The bust, which his grandfather found at a Hollywood garage sale and bought for his grandmother, looks eerily similar to the ones in behind-the-scenes photographs from the film, Thorn said.
“Back then, Universal [Studios] would throw tons of stuff out,” he said, noting that his uncle used to try to scare him with the head when he was a child.
“I believe this is the real deal.... As a child, I was so stoked that the monster was coming to visit me. Fast forward about 45 years later, it actually ended up being Pierce’s Frankenstein bust that he used while filming the film. It was a big full-circle thing. I think something with that much energy to it, there had to be something there.”
Fans at horror conventions have also told Thorn that they see a striking resemblance between his prop and the one in the photos.
Thorn said he was encouraged by an auction house to sell it but declined. The store owner said he isn’t immediately planning on selling the figure, unless it’s to the right buyer.
Ideally, he’d like to sell it to a museum or someone who would make it available to horror lovers.
“Any collector in the world could start with this and end with this,” Thorn said. “I have the numbers in my head that I would personally let it go for, but I’d only want it to go somewhere it can be displayed and shared.”
His other treasures at Funeral Classics, like the figurines and treasure trove of rock records that includes Iron Maiden imports and rare Judas Priest recordings, would make any fan scream — with delight.
Thorn said he came up with the idea for the brand, which he started in 2005, more than 20 years ago, but touring with various punk bands as a drummer kept him busy.
Other events, he said, like his wife’s death 13 years ago, which left him to care for their young son, also prevented him from moving forward with the idea.
Two years after his wife died, a bedroom mirror fell on one of his legs, necessitating surgery and a break from touring. He embraced the situation by starting Funeral Classics.
At first, the brand was sold locally in stores like the now-defunct downtown Huntington Beach punk shop Electric Chair and nationwide in outlets like Hot Topic, Thorn said.

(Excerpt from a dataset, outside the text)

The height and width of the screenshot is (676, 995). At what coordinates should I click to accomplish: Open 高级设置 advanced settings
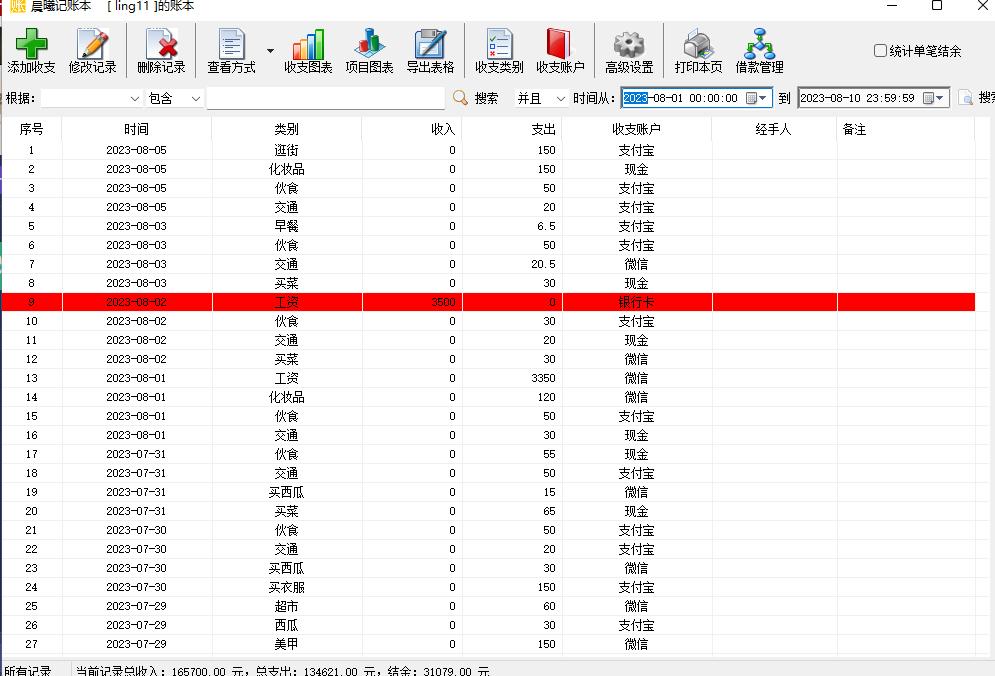pos(629,48)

He opened his own store in Fountain Valley, at 8574 Warner Ave., where he added the collectibles to his repertoire, in late 2013. The location is next to the hair salon that his mother owns.
“Fountain Death Valley,” as he likes to call the city, is an ideal spot for a shop like his, he said, which caters to all kinds of customers, not just the goths and punks. It is also popular year-round, but September through December — what he likes to call “Falloween” — is the busiest time.
“That’s the cool thing about Funeral Classics,” he said. “Maybe once every five months, someone will come in and call us a goth shop. We’re not. It’s life and death. The biggest thing is honoring the living and respecting the dead.
“This is nostalgic for many people, and people of all ages dig it. It’s that middle ground where a lot of people in their 40s or so will come in and remember watching these movies and playing with these toys. And the younger people will say, ‘I’ve heard of that.’ It’s just really cool.”